> _Text provided_:
>>
To date, however, no randomized, controlled study has compared the use of TwHF and AZA for the prevention of postoperative clinical and endoscopic recurrence in patients with CD. Thus, to assess the efficacy and safety of postoperative prophylaxis in CD patients, a randomized, controlled, open-label study was designed comparing TwHF to AZA for the prevention of postoperative clinical and endoscopic recurrence in patients with CD.

2. Materials and methods

2.1. Study design

We conducted a 52-week, randomized, controlled, open-label study at the Inflammatory Bowel Disease Center of Jinling Hospital during the period of November 2009 to October 2012 (Clinical trial registration number NCT01015391 ). The study was approved by the Ethics Committee of the Jinling Hospital, Medical School of Nanjing University. Written informed consent was obtained from all patients following the regulatory authority and ethics committee approvals.
<<
> _Dataset content_:
>>
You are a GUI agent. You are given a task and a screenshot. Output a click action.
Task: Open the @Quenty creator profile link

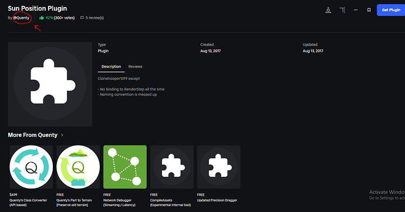(x=22, y=18)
<<
> _Activity list_:
1. Reproduce the passage of the Crohn's disease trial text starting at "2. Materials and" and ending at "ethics committee approvals.".
2. Pick up the text on the TwHF and AZA trial in Crohn's disease where it stops and keep writing.
The data has no connection to the text on the Crohn's disease trial.

> _Task answers_:
1.
2. Materials and methods

2.1. Study design

We conducted a 52-week, randomized, controlled, open-label study at the Inflammatory Bowel Disease Center of Jinling Hospital during the period of November 2009 to October 2012 (Clinical trial registration number NCT01015391 ). The study was approved by the Ethics Committee of the Jinling Hospital, Medical School of Nanjing University. Written informed consent was obtained from all patients following the regulatory authority and ethics committee approvals.

2.
2.2. Patient selection criteria

Between November 2009 and October 2012, eligible patients with ileal or ileocolic CD undergoing macroscopic disease resection with anastomoses, which were side-to-side and stapled, were recruited for this study. Prior to formation of the anastomoses, it was confirmed that there was no evidence of apparent mucosal lesion.

Women of childbearing age were required to have a negative pregnancy test and to use adequate birth control measures during the entire study. Patients who received proximal intestinal resections or had an ileocolonic stoma or strictureplasty at the time of ileocolic anastomosis were excluded. Patients with short bowel syndrome, who wished to become pregnant during the study, who had a low white blood cell (WBC) count at inclusion (<4000), or who had malignancies and/or ongoing infectious disease (such as active hepatitis) were also excluded. Patients were not eligible if they had a history of TwHF and/or AZA intolerance or had received treatment with anti-tumour necrosis factor α (TNF-α) agents, corticosteroids, oral antibiotics, or non-steroidal anti-inflammatory drugs (NSAIDs) within the preceding 4 weeks.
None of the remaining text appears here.